Run something under seccomp=unconfined next to the default and you can watch certain exploit techniques that the default profile quietly neutralizes become reachable again. That's the point: seccomp narrows the set of kernel code paths a compromised process can drive.

What seccomp is NOT: the surface is still the host kernel

Here's the part that gets glossed over, and the reason this post exists. seccomp narrows the door, but the room on the other side of the door is still the host's single shared kernel. A seccomp-confined container is a process running directly on the host kernel, and the syscalls you do allow — and you have to allow a substantial set for anything useful to run — execute against that same kernel that every other tenant on the box shares. seccomp shrinks the attack surface; it does not change whose kernel that surface belongs to.

seccomp is the bouncer; the host kernel is still the whole nightclub, and everyone in the building is sharing it. A tighter guest list at the door doesn't give each guest their own building — it just means fewer people get in. If there's a structural fault inside the club, a smaller crowd doesn't fix it; it only lowers the odds that the one person who can trigger it walked through the door tonight.

Two consequences follow. First, seccomp reduces probability, not blast radius. If a kernel bug is reachable through one of the syscalls you had to allow — and real exploits routinely live in common, must-allow calls like ioctl, futex, or memory-management calls, not just exotic ones — a confined process can still drive it, and a successful kernel compromise still owns the host and every co-tenant on it, because they all share that kernel.
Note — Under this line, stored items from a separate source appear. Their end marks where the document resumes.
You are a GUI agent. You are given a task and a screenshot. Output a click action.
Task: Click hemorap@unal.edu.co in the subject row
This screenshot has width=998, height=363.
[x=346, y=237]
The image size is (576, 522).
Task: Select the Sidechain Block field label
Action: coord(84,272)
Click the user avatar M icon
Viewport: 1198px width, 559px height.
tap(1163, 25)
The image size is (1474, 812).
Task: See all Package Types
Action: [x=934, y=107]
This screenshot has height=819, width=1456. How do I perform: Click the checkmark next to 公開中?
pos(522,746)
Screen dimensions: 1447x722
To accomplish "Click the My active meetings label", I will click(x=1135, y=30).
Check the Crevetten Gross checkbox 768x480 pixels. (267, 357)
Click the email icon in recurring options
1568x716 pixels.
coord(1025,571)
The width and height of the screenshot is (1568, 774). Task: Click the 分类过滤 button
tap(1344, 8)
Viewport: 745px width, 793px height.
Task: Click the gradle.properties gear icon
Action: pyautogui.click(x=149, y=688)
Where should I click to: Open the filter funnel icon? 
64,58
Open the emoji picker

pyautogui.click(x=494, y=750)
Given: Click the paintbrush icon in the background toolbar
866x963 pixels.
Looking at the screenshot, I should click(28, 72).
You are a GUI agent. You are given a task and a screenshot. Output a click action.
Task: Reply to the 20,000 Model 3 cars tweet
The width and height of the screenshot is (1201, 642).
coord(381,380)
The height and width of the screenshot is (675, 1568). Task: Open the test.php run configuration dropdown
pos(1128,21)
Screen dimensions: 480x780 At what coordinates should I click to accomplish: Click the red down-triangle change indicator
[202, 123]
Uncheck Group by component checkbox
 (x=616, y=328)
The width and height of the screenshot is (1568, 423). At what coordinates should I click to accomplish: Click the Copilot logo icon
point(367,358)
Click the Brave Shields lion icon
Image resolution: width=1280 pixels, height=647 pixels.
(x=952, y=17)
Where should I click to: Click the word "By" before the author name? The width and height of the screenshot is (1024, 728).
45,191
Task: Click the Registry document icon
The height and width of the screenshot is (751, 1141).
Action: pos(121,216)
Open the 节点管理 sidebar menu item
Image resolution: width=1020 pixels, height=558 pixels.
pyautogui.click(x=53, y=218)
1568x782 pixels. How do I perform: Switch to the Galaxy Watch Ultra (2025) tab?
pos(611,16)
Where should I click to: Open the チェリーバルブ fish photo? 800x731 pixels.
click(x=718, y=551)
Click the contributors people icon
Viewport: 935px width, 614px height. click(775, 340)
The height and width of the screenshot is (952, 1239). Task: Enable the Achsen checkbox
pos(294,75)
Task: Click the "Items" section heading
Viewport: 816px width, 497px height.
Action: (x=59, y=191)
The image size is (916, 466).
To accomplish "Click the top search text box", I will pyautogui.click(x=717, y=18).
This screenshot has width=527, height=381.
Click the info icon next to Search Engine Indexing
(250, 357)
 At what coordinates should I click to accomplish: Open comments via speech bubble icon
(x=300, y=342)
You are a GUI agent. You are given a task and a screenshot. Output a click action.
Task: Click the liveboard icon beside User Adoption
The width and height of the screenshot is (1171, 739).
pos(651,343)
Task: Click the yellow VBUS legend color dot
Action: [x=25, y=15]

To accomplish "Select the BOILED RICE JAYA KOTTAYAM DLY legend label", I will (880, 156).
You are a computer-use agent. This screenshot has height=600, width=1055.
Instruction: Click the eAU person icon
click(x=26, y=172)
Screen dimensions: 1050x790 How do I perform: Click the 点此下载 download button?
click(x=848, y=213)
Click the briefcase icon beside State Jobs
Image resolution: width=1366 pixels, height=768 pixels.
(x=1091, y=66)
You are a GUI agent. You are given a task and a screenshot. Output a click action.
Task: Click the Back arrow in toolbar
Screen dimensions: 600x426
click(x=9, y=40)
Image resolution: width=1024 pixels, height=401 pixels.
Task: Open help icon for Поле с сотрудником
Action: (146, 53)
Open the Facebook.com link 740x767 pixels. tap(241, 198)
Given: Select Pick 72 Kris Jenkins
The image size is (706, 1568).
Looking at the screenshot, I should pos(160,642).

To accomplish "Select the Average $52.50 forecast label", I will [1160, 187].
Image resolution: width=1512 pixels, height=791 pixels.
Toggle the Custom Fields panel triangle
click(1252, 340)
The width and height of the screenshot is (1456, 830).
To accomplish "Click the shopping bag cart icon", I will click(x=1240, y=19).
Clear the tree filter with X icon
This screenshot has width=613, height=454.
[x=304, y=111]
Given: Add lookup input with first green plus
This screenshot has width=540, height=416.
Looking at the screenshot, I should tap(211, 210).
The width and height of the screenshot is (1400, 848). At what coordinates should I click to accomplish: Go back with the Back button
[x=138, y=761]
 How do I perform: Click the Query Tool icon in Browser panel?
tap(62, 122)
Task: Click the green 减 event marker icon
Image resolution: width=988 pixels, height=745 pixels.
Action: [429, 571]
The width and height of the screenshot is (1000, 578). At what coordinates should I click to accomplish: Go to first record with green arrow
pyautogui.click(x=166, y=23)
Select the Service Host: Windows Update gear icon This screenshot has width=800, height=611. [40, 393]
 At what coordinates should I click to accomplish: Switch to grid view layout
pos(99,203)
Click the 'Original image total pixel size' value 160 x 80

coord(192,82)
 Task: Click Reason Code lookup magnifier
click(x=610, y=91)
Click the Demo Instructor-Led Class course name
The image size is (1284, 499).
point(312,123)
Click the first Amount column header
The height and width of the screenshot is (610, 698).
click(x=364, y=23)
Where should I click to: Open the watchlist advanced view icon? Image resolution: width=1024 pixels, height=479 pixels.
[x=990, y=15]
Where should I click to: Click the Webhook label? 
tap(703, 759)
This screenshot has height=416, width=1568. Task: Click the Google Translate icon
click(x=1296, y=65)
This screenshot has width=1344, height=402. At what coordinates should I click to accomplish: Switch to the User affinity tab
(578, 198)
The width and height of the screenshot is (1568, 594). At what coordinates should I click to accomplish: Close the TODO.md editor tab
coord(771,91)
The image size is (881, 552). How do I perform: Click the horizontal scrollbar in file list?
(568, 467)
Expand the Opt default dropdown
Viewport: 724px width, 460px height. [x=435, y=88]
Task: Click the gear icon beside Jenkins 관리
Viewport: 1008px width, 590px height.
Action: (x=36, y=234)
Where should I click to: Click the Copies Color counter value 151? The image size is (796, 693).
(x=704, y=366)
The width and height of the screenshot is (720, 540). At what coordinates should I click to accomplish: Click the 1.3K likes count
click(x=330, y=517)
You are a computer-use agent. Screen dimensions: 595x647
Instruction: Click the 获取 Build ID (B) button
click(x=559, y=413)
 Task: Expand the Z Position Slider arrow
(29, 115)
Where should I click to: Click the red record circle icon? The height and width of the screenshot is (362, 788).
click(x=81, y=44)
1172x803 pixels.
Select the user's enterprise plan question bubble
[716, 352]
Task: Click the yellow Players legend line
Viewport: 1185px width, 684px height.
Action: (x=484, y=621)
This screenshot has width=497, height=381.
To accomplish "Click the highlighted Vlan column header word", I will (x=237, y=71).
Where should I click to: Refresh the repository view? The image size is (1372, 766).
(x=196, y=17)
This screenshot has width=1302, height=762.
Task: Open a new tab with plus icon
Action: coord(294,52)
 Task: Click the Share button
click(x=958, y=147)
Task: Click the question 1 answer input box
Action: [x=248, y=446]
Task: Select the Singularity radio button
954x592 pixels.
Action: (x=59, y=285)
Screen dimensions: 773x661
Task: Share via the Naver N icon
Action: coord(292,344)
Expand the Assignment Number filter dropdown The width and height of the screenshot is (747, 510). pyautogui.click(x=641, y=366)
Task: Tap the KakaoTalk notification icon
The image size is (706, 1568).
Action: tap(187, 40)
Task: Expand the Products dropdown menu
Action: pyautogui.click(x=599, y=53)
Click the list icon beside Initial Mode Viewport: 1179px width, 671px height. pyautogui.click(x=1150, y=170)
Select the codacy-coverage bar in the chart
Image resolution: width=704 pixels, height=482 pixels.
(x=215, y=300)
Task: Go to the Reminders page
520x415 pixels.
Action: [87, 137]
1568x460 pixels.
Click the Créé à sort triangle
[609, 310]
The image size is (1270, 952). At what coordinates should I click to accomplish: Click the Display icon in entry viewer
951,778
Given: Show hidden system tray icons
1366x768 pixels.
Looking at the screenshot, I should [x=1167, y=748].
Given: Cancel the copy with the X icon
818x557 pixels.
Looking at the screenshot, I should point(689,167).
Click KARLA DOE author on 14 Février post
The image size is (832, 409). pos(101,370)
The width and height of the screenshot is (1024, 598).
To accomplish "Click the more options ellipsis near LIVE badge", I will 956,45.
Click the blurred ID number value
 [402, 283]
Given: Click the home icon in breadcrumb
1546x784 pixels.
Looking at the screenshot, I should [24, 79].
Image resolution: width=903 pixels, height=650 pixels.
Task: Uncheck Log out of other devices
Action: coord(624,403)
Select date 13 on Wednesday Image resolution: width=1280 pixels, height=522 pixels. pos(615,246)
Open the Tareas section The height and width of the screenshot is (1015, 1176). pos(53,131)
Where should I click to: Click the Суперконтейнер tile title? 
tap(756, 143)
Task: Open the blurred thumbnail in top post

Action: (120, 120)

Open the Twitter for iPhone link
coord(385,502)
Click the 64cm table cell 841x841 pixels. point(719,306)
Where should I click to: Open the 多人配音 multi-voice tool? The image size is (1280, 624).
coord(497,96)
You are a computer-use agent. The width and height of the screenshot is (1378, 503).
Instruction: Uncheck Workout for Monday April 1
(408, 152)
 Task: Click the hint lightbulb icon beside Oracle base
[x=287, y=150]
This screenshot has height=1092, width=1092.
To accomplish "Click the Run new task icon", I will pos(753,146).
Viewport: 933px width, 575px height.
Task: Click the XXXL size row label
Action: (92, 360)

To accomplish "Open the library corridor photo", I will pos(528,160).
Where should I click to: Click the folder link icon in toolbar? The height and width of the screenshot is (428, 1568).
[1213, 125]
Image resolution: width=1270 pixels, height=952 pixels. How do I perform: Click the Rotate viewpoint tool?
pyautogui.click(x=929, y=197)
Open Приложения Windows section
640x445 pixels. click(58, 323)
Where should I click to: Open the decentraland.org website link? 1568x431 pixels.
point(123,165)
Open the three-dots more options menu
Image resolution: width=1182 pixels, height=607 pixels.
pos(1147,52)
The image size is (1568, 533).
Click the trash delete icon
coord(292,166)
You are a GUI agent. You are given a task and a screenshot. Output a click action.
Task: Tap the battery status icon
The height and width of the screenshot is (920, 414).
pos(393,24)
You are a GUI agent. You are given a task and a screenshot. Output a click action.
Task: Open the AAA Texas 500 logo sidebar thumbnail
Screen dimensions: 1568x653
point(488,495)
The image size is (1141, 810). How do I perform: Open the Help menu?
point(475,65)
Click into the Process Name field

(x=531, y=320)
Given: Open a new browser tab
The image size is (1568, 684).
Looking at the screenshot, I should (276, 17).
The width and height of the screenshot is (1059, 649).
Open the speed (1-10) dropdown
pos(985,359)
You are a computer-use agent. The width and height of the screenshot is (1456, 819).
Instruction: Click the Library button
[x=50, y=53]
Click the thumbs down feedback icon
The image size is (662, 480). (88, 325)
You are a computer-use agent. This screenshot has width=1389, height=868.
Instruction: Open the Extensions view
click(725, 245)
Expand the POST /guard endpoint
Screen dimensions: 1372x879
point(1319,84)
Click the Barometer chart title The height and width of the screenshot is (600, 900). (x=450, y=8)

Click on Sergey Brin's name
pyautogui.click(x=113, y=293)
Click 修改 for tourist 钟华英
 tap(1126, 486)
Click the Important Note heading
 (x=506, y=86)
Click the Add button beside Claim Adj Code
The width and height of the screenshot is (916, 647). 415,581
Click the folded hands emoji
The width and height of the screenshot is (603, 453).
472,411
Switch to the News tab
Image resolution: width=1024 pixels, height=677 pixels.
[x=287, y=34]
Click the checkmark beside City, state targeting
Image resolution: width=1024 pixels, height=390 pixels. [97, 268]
A smaller allowlist makes a successful exploit less likely; it does nothing to contain one that lands. Second, seccomp filtering is itself code, and it has had its own bypasses (architecture-confusion tricks, argument-check gaps, races) — a narrower door is still a door.

So seccomp is a genuinely valuable hardening layer and a poor isolation boundary to rely on alone for untrusted, multi-tenant code. The thing that actually changes the blast radius is giving each workload its own kernel — which is what a KVM-backed microVM does, and where seccomp finds its proper role.

How Firecracker layers seccomp on top of KVM

Firecracker's isolation story is two distinct boundaries doing two different jobs, and seccomp is the second one. The first boundary is hardware: each microVM is a KVM guest with its own guest kernel, and guest code can't make a syscall into the host at all — its only way out is a CPU-enforced VM-exit trap (covered in the KVM explainer). That's the layer that gives each workload a separate kernel and shrinks the blast radius to a single VM.

But the Firecracker VMM is itself a host userspace process — the program that opens /dev/kvm, runs the KVM_RUN loop, and emulates the handful of virtio devices the guest sees. If a guest found a bug in that device-emulation code and broke out of the VM, it would land in the Firecracker process on the host. So Firecracker installs a strict seccomp-bpf filter on itself at startup, allowlisting only the small set of syscalls the VMM legitimately needs to run a VM — the relevant ioctls for KVM, the I/O calls for its devices and sockets, memory mapping, and little else. Everything else is denied, with kill as the default.

  • KVM (hardware boundary) — gives each microVM its own guest kernel; guest code cannot syscall into the host, only trap via VM-exit. This is what makes the blast radius one VM instead of the whole host. It's the boundary seccomp alone can't provide.
  • seccomp on the VMM (software boundary) — confines the Firecracker host process itself, so even a guest that breaks out of KVM into the VMM hits a process that can make only a tiny, audited set of syscalls. A breakout lands in a straitjacket, not in a shell.
  • Defense in depth — the two are complementary, not redundant. KVM is the strong boundary that changes blast radius; seccomp is the backstop that hardens the small host-side surface (the VMM and its device emulation) that sits below KVM. You want both because each covers the other's failure mode.
  • Plus a jailer — Firecracker is typically run under a jailer that drops privileges, sets up a chroot, and uses cgroups/namespaces, so the seccomp-confined VMM is also unprivileged and resource-bounded. Layers all the way down.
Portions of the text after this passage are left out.